Stochastic Inflation and the Lower Multipoles in the CMB Anisotropies
M. Liguori, S. Matarrese, M. Musso, A. Riotto
TL;DR
The paper addresses the lack of power at the largest CMB scales by formulating stochastic inflation with colored (non-Markovian) noise produced by a smooth window function. By enforcing a homogeneity constraint at $\tau_*$ and deriving the colored-noise correlations, it derives the power spectrum of curvature perturbations $\mathcal{P}_{\mathcal{R}}(k)$ to first order in slow-roll and shows that a blue tilt emerges on the largest scales.
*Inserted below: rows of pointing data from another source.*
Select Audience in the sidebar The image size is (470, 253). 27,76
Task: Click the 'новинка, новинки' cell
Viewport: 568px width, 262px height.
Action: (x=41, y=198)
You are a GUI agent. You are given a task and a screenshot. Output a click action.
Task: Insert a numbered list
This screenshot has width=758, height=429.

The main result is that the suppression of low multipoles can arise naturally from the non-Markovian noise and the choice of coarse-graining without introducing new physics, with the effect controlled by $\tau_*$ and the window shape $W_\sigma$. This links stochastic-inflationary non-Markovian dynamics to observable CMB features and provides a minimal explanation for the WMAP observations. $\mathcal{P}_{\mathcal{R}}(k)$ and related quantities are expressed in terms of $|I_1(k)|^2$, reflecting how the noise filtering shapes the primordial spectrum.
Abstract
We generalize the treatment of inflationary perturbations to deal with the non-Markovian colored noise emerging from any realistic approach to stochastic inflation. We provide a calculation of the power-spectrum of the gauge-invariant comoving curvature perturbation to first order in the slow-roll parameters. Properly accounting for the constraint that our local patch of the Universe is homogeneous on scales just above the present Hubble radius, we find a blue tilt of the power-spectrum on the largest observable scales, in agreement with the WMAP data which show an unexpected suppression of the low multipoles of the CMB anisotropy. Our explanation of the anomalous behaviour of the lower multipoles of the CMB anisotropies does not invoke any ad-hoc introduction of new physical ingredients in the theory.